When it comes to revival, I generally find myself agreeing with the Old Lights. I am similarly critical of many of revival’s theological underpinnings, including the necessity of conversion experiences and the priority of emotion, and of many of the practices which spring from these theological commitments, including emotional altar calls and “fire and brimstone” preaching. I look askance at big time preachers who, in the vein of George Whitfield, use force of personality and performance, and not the force of the Gospel to capture the attention of their congregation. My teenage years, spent in a denomination well endowed with the legacy of revival, were filled with the pursuit of “mountaintop experiences,” which were often induced by emotional music and preaching rather than the true movement of the Spirit. I believed that the only authentic religious experience was emotive and spontaneous, and yet much of what I experienced as the movement of the Spirit was actually the carefully planned manipulation of emotions on Sunday morning. 

What has happened in the Asbury Chapel over the past few weeks, however, has made me pause.
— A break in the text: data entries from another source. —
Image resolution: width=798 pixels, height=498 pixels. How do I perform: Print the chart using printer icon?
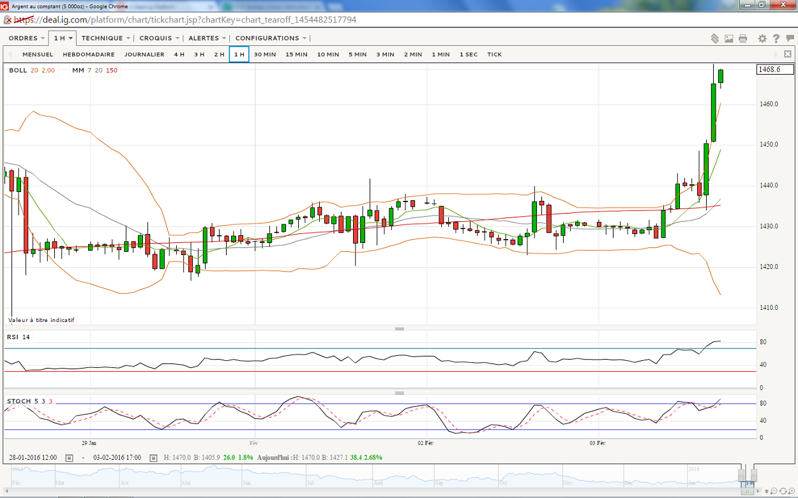tap(742, 39)
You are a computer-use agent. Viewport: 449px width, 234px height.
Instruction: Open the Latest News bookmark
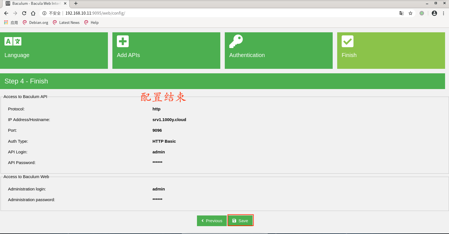66,22
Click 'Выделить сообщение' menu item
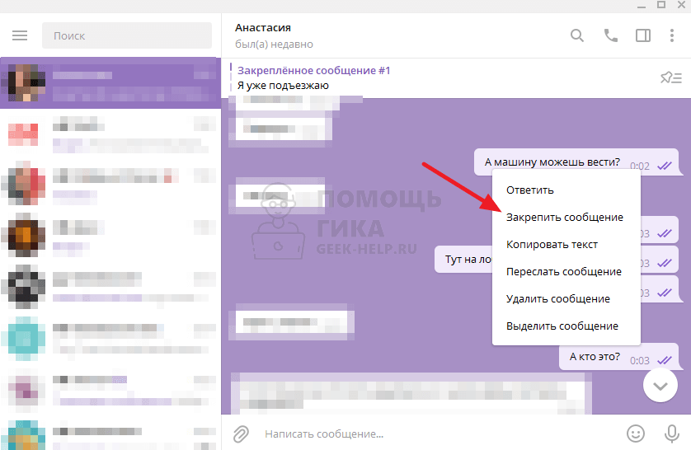Viewport: 691px width, 450px height. click(562, 326)
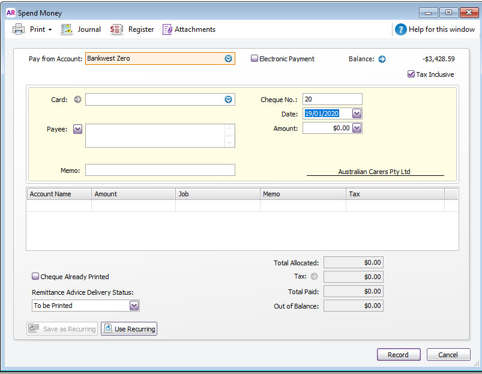Click the Help for this window icon
This screenshot has height=374, width=482.
(401, 29)
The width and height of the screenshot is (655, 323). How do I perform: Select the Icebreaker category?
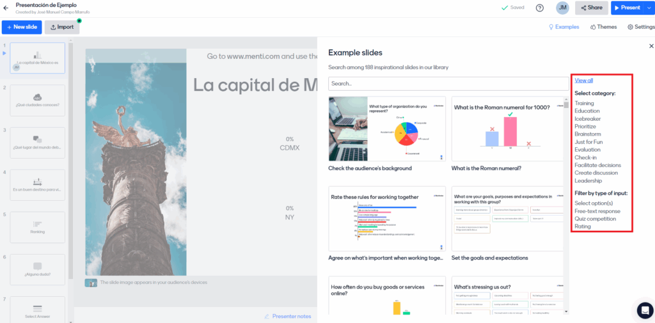[x=587, y=119]
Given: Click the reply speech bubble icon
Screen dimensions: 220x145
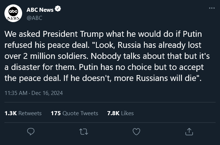Looking at the screenshot, I should coord(31,132).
Nothing at Asbury was planned, there (intentionally) was no big-time preacher or music group, and the testimony of the attendees attests with power to the movement of the Spirit of God in Wilmore. It seems that God chose an inauspicious time and place to move in an unusual way amongst His people. What’s more, His people have responded. The thousands of pilgrims who descended upon Wilmore demonstrate a desire for the presence of God which is a hopeful sign for the future of the church in America.  

There is a reason that Asbury has been the site of so many revivals. While true revival only occurs where God wants it to, it is more likely to occur where people are open to the movement of God’s Spirit and actively praying for His intervention. Asbury stands in a tradition of believers who understand the potential for the experience of the divine and are open to it. This is the contribution that the New Lights of American revivalism have to make to the church as a whole: a belief that God’s Spirit can and will come among His people in unique and powerful ways. 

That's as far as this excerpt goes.